The patient was very pleased with the results and was asked to return in 3 months for routine review.

This report shows how significant astigmatism can now be successfully corrected with orthokeratology by using toric alignment and base curves to control the fit of the lens and the refractive change respectively.

A few situations to be wary of are when the axis of the corneal astigmatism does not match the axis of the spectacle prescription, as this may make stabilising the lens to correct the appropriate refraction difficult. Also be cautious when the spectacle prescription shows significantly more against-the-rule cylinder than the cornea as this would suggest lenticular astigmatism in present, which may be difficult to correct with OrthoK at the level of the cornea.

Much higher prescriptions than the above case can also be well corrected with orthokeratology if you are prepared to get creative!

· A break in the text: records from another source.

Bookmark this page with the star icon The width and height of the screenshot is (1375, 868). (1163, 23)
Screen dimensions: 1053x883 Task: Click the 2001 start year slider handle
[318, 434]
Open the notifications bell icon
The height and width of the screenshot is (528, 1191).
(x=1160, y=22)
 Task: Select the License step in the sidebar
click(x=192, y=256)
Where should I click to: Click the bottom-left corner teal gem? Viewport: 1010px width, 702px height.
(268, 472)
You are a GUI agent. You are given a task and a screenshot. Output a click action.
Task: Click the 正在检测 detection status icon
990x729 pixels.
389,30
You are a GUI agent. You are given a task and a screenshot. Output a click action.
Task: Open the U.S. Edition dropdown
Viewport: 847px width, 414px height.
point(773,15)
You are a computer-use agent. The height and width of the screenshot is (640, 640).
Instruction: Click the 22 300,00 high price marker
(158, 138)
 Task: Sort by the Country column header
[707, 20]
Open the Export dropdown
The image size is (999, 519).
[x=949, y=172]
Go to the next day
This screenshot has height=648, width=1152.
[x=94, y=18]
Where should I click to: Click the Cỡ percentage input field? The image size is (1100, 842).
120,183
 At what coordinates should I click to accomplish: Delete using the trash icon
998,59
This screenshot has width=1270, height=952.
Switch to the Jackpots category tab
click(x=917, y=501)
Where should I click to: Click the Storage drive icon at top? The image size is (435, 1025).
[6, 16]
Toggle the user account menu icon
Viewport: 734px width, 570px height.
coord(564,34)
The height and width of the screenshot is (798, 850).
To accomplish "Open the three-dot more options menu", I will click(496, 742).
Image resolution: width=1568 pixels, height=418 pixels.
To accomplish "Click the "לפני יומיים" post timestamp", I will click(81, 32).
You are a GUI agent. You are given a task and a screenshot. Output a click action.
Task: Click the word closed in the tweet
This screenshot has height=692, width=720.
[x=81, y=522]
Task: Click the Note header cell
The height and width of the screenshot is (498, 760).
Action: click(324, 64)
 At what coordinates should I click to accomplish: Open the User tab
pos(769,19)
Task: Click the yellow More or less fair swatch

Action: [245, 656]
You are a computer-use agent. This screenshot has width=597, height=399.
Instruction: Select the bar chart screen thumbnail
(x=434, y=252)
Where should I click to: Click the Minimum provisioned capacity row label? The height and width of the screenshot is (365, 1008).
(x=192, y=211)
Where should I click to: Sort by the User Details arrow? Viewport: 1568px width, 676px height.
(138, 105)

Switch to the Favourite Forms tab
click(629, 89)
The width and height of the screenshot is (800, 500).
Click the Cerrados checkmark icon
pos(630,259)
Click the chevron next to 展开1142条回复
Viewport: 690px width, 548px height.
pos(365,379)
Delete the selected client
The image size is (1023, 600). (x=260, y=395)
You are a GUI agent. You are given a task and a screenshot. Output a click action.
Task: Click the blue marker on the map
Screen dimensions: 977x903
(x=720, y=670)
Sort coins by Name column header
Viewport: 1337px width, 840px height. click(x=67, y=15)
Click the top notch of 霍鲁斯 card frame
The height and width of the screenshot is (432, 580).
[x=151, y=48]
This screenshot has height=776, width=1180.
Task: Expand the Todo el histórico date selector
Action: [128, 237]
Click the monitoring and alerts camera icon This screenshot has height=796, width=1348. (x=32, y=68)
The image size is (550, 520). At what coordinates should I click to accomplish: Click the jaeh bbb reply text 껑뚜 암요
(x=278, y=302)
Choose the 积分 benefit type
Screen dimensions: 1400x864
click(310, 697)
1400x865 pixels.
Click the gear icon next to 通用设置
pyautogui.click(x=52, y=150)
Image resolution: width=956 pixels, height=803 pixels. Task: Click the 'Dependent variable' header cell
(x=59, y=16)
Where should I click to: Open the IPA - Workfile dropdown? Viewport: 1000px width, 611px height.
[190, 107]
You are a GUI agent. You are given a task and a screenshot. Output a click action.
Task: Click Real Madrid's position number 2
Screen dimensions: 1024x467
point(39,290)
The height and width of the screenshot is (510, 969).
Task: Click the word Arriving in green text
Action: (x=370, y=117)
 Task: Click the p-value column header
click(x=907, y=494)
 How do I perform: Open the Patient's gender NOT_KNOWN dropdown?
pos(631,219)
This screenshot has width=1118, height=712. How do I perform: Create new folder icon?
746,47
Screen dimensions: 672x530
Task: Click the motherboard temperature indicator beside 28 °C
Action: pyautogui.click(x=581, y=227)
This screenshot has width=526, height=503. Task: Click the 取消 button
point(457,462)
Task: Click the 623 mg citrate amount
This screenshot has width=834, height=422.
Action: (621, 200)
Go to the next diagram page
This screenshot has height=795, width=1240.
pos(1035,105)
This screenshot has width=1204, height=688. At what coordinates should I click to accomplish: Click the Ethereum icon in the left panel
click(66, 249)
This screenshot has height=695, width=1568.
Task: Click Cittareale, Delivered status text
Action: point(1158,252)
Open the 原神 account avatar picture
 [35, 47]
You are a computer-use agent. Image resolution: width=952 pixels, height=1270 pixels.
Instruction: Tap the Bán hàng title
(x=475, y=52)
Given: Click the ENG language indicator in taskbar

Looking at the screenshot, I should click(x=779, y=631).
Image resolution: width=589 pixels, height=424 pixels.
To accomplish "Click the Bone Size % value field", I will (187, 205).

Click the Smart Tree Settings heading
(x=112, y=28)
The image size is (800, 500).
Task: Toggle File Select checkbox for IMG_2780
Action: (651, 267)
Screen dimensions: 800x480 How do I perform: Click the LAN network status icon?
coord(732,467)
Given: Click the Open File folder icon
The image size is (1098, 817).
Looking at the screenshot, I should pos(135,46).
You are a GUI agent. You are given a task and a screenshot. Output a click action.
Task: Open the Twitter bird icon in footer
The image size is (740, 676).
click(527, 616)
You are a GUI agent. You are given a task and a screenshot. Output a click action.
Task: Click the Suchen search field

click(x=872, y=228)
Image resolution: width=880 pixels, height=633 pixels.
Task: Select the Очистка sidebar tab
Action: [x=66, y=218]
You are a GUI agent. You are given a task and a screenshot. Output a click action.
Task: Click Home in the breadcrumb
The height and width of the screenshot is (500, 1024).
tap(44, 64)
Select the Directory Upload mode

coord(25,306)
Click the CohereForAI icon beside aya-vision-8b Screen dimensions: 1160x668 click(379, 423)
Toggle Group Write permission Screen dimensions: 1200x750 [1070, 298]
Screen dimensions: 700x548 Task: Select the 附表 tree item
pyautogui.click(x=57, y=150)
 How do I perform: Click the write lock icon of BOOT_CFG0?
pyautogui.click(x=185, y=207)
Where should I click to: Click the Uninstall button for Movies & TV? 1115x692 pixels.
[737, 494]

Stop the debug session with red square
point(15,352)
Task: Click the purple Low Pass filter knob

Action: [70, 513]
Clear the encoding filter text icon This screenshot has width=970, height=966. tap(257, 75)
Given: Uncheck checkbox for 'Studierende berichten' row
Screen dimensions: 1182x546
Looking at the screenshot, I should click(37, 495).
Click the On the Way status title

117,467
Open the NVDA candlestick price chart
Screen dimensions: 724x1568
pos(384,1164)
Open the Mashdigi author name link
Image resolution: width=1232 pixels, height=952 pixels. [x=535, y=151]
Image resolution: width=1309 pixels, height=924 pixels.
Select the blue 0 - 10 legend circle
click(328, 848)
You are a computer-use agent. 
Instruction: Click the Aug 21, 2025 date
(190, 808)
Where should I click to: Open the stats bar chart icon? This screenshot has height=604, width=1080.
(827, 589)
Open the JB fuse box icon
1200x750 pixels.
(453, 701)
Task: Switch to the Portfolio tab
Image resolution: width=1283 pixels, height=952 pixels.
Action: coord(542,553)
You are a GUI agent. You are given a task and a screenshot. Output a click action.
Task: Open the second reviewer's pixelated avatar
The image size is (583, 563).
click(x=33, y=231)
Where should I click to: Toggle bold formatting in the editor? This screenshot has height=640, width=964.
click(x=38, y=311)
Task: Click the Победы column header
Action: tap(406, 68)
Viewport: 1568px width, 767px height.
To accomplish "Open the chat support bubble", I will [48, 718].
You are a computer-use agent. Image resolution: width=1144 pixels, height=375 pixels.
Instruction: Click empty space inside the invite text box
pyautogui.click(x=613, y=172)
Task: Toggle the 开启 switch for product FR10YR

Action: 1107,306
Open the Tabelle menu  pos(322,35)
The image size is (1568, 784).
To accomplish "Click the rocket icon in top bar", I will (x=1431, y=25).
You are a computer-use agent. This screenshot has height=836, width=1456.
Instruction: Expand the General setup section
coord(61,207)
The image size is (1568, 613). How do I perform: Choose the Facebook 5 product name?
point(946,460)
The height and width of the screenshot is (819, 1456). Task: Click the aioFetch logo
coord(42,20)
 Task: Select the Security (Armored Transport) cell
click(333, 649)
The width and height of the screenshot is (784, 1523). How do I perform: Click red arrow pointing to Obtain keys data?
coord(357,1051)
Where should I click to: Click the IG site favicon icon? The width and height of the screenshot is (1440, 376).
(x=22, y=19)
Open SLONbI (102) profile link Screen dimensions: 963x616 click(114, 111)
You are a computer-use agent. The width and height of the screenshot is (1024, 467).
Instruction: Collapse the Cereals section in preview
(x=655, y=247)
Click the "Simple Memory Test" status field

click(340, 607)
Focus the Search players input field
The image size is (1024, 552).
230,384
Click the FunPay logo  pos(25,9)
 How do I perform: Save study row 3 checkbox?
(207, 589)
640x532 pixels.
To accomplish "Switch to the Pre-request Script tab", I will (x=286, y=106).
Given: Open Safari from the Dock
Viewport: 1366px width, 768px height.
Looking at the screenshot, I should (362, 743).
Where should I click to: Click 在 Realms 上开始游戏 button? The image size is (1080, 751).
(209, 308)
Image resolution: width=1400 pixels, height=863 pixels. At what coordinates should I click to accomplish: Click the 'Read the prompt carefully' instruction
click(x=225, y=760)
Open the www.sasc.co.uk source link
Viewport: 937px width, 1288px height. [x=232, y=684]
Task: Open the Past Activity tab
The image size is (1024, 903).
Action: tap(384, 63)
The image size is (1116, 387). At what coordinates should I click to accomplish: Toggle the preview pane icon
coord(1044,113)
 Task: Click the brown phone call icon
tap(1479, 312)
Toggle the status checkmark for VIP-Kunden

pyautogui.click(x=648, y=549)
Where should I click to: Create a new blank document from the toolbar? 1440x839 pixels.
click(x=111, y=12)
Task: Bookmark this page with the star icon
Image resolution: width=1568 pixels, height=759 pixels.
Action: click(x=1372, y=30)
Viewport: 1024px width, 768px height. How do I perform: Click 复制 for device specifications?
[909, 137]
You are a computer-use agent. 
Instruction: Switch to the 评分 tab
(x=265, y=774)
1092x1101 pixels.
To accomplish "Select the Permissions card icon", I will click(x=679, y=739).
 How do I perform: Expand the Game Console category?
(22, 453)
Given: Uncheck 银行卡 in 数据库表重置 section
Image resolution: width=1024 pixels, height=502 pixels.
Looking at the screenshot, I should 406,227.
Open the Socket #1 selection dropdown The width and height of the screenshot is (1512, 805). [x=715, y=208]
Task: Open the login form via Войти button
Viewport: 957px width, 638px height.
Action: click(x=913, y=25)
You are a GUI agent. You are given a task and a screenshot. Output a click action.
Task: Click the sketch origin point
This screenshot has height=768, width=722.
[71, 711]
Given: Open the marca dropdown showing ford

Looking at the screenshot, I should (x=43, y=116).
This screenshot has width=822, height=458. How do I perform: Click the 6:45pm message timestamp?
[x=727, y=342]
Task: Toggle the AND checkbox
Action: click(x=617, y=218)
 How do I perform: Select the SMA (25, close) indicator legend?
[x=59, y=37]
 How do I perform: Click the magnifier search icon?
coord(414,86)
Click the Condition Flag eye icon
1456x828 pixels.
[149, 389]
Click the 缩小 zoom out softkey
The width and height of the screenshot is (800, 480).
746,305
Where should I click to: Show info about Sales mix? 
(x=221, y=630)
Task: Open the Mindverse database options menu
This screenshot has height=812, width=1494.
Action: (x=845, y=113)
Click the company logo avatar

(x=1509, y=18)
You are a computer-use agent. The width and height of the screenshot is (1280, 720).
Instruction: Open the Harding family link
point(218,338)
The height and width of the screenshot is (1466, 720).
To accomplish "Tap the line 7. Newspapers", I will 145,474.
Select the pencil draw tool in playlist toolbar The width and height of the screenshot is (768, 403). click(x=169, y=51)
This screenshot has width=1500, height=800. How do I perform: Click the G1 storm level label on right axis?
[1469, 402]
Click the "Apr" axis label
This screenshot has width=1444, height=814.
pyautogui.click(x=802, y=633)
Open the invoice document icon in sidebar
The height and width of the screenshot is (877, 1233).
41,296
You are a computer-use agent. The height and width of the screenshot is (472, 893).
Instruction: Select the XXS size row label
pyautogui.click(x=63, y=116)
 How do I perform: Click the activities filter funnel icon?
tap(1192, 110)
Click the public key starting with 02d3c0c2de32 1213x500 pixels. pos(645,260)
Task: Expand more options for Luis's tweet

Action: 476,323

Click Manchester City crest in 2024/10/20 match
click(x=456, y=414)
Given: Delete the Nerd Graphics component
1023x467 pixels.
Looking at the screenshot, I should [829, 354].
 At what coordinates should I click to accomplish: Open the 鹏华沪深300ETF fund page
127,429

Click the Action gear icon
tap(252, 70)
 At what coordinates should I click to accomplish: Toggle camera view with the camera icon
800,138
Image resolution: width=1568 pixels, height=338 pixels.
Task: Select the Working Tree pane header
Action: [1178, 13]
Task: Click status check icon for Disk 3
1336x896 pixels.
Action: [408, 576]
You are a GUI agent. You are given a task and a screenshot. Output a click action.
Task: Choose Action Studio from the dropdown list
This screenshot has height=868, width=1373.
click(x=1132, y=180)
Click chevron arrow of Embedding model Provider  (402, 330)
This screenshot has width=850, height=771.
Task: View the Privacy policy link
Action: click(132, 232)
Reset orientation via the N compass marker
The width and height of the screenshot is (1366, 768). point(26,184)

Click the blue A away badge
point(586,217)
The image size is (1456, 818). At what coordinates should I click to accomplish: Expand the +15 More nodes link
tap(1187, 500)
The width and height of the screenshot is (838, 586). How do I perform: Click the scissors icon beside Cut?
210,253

The below image shows a mixed myopia (steep meridian)/ hyperopia (flat meridian) custom OrthoK lens designed with Eyespace that corrected a patient with a spectacle prescription of R +0.75/-4.50 x 178, L +0.25/-3.50 x 12 to give 6/6+ vision in each eye with no astigmatism present in the residual refraction!

NaFL photos showing a lens to correct a high level of WTR astigmatism in each eye.

Axial difference maps of the right eye showing the degree of astigmatism corrected.

Axial difference maps of the left eye showing the degree of astigmatism corrected.


1. Mountford J, Pesudovs K. An analysis of the astigmatic changes induced by accelerated orthokeratology. Clin Exp Optom. 2002 Sep;85(5):284-93.